● **Document segment**
-- begin --
[
https://issues.apache.org/jira/browse/YARN-3798?page=com.atlassian.jira.plugin.system.issuetabpanels:comment-tabpanel&focusedCommentId=14599001#comment-14599001
]
zhihai xu commented on YARN-3798:
---------------------------------
[~ozawa], thanks for the document.
bq. When the delayed packet arrives at the first server, the old server detects
that the session has moved, and closes the client connection.
I didn't see this happen based on the logs. The real scenario based on the logs
is the client connection to ZK Follower is not closed until the session is
closed. This may be a bug in ZooKeeper server, I create ZOOKEEPER-2219 for this
issue.
I think it will be better to not make change for SessionMovedException until
ZOOKEEPER-2219 is fixed, because we may have regression for
SessionMovedException retry. Based on the logs, I think we can recover from
SessionMovedException by closing old session and creating a new session.
The followings are the logs:
logs from RM
{code}
2015-03-16 09:46:04,009 INFO org.apache.zookeeper.ClientCnxn: Session
establishment complete on server c315yhk/?.?.?.66:2181, sessionid =
0x14be28f50f4419d, negotiated timeout = 10000
2015-03-16 10:59:40,078 INFO org.apache.zookeeper.ClientCnxn: Client session
timed out, have not heard from server in 6670ms for sessionid
0x14be28f50f4419d, closing socket connection and attempting reconnect
2015-03-16 10:59:40,735 INFO org.apache.zookeeper.ClientCnxn: Opening socket
connection to server c045dkh/?.?.?.67:2181. Will not attempt to authenticate
using SASL (unknown error)
-- end --
● **Requirement**
Set down, word for word, the part of the YARN-3798 comment above that begins with the words "I didn't see" and stops after "a new session.".

● **Data supplied**
-- begin --
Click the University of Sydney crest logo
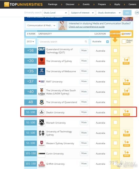Image resolution: width=139 pixels, height=169 pixels. pos(42,61)
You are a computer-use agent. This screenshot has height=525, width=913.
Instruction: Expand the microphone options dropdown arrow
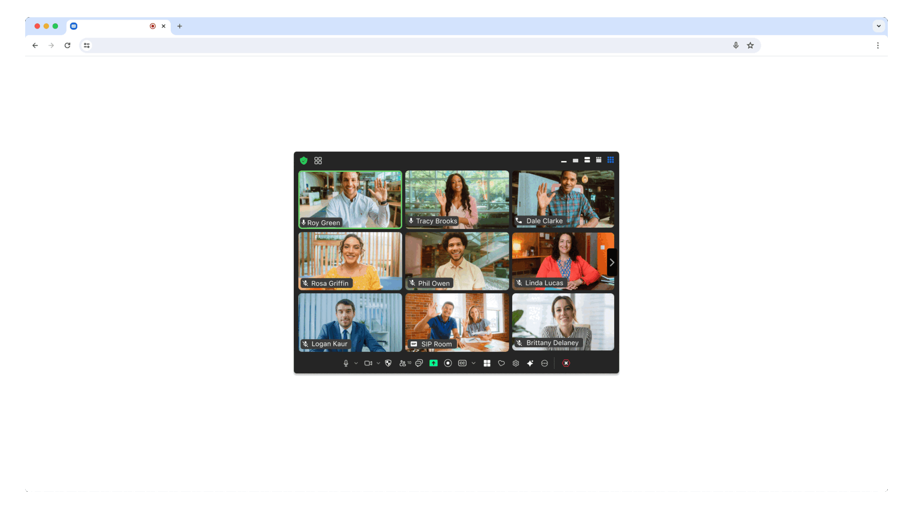click(355, 363)
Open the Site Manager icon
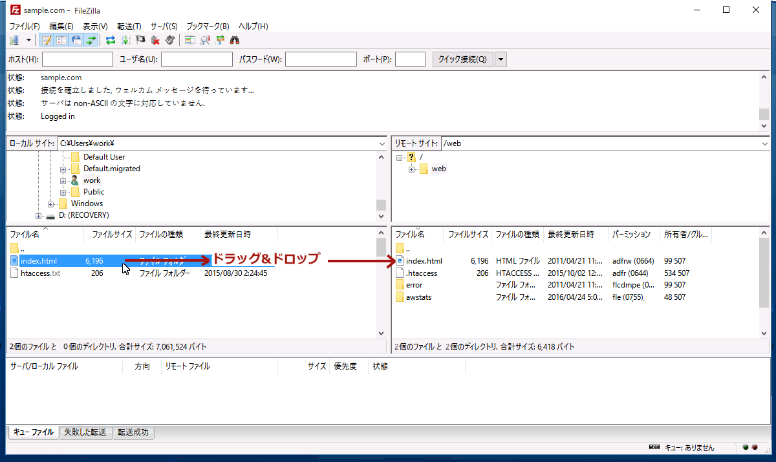The height and width of the screenshot is (462, 776). pyautogui.click(x=14, y=40)
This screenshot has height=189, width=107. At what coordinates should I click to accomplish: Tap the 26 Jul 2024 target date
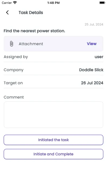coord(92,83)
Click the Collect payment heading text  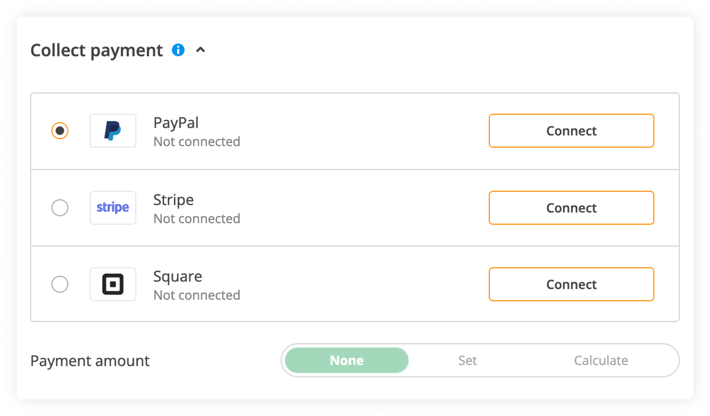coord(96,50)
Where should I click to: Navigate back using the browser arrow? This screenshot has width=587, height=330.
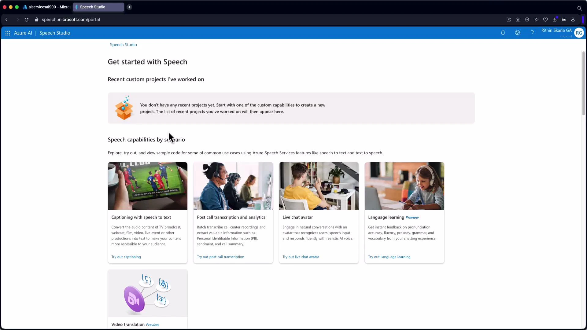(6, 20)
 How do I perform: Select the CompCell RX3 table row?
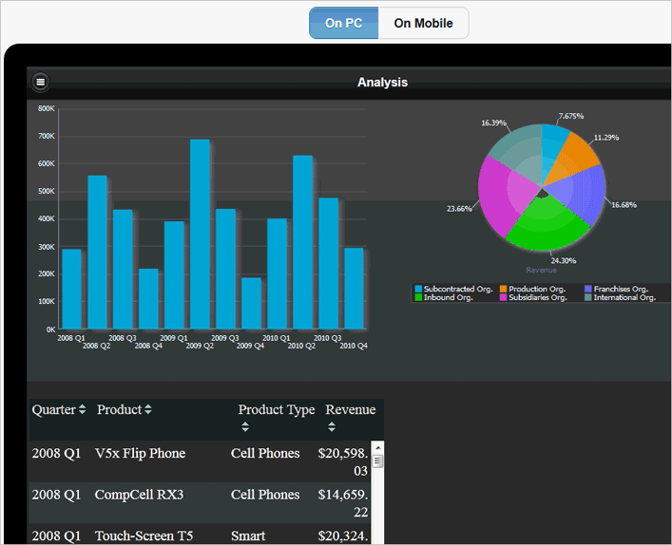(200, 503)
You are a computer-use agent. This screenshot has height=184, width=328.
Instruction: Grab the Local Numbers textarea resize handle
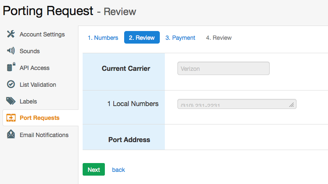coord(292,105)
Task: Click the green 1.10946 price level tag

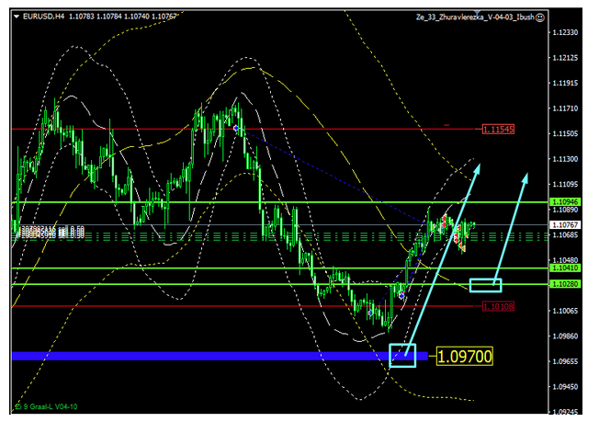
-- end --
● **Correct result**
I didn't see this happen based on the logs. The real scenario based on the logs
is the client connection to ZK Follower is not closed until the session is
closed. This may be a bug in ZooKeeper server, I create ZOOKEEPER-2219 for this
issue.
I think it will be better to not make change for SessionMovedException until
ZOOKEEPER-2219 is fixed, because we may have regression for
SessionMovedException retry. Based on the logs, I think we can recover from
SessionMovedException by closing old session and creating a new session.